PROFILES IN COWARDICE: How Barack Obama Looked Big Brother In The Eye — And Blinked

 

THE NEW YORKER: Reggie Walton, the FISA judge overseeing the [NSA’s warrantless spying on Aericans] at that time, wrote, in an opinion on January 28th, that he was “exceptionally concerned” that the N.S.A. had been operating the program in “flagrant violation” of the court’s orders and “directly contrary” to the N.S.A.’s own “sworn attestations.” Walton was considering rescinding the N.S.A.’s authority to run the program, and was contemplating bringing contempt charges against officials who misled the court or perhaps referring the matter to “appropriate investigative offices.” He gave Olsen three weeks to explain why the court shouldn’t just shut down the program. The controversy was known at the court as the “ ‘big business’ records matter.”

At the White House, Olsen and Powell told Obama of the problems. “I want my lawyers to look into this,” Obama said. He pointed at Holder and Craig. Olsen believed that the N.S.A. simply had difficulty translating the court’s legal language into technical procedures; it could all be fixed. Wyden believed that the court never should have allowed the N.S.A. to collect the data in the first place.

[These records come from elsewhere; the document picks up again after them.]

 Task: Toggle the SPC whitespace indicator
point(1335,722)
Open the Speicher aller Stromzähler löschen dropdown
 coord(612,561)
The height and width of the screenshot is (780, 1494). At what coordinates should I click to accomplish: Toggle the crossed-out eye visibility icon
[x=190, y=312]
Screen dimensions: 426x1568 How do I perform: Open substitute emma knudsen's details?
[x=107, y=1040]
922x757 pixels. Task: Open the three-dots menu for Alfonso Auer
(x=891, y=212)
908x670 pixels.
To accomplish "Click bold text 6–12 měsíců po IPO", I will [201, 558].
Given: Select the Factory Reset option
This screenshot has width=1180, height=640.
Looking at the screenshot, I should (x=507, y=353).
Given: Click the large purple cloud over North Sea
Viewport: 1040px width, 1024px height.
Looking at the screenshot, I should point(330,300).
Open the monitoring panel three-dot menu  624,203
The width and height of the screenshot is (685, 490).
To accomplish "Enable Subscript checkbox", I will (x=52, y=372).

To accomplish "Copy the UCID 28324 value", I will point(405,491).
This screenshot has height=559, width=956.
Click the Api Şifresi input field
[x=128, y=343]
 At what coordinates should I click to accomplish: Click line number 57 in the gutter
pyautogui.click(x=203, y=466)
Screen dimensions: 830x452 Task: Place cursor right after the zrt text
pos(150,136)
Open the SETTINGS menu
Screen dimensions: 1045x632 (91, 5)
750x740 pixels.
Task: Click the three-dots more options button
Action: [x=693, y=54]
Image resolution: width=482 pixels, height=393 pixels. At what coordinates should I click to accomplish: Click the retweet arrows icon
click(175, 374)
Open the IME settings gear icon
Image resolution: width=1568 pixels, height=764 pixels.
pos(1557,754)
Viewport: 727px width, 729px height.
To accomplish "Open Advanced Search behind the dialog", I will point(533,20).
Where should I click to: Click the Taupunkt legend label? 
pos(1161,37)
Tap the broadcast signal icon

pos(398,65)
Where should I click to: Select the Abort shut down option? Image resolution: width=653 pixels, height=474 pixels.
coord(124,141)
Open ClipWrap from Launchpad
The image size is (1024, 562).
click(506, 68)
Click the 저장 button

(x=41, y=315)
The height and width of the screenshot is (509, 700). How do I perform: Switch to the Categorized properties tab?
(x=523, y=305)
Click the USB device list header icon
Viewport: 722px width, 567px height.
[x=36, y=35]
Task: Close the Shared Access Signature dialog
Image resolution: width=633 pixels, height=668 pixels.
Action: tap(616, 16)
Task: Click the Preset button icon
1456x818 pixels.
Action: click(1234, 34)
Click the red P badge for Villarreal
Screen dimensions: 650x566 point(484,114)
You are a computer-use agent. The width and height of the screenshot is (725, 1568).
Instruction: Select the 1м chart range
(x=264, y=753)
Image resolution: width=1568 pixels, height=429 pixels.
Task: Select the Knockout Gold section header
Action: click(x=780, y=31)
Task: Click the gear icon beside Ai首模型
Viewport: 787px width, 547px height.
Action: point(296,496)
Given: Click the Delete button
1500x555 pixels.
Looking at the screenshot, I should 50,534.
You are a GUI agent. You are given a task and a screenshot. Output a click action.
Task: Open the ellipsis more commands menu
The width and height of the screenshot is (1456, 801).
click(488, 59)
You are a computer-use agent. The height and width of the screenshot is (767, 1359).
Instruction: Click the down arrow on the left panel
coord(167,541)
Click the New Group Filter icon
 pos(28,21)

In his view, the court’s unusually harsh opinion gave Obama an opportunity to terminate the program.

“That was a very, very significant moment in the debate,” Wyden told me. “Everybody who had been raising questions had been told, ‘The FISA court’s on top of this! Everything that’s being done, the FISA court has given the O.K. to!’ And then we learned that the N.S.A. was routinely violating the court orders that authorized bulk collection. In early 2009, it was clear that the N.S.A.’s claims about bulk-collection programs and how carefully those programs were managed simply were not accurate.”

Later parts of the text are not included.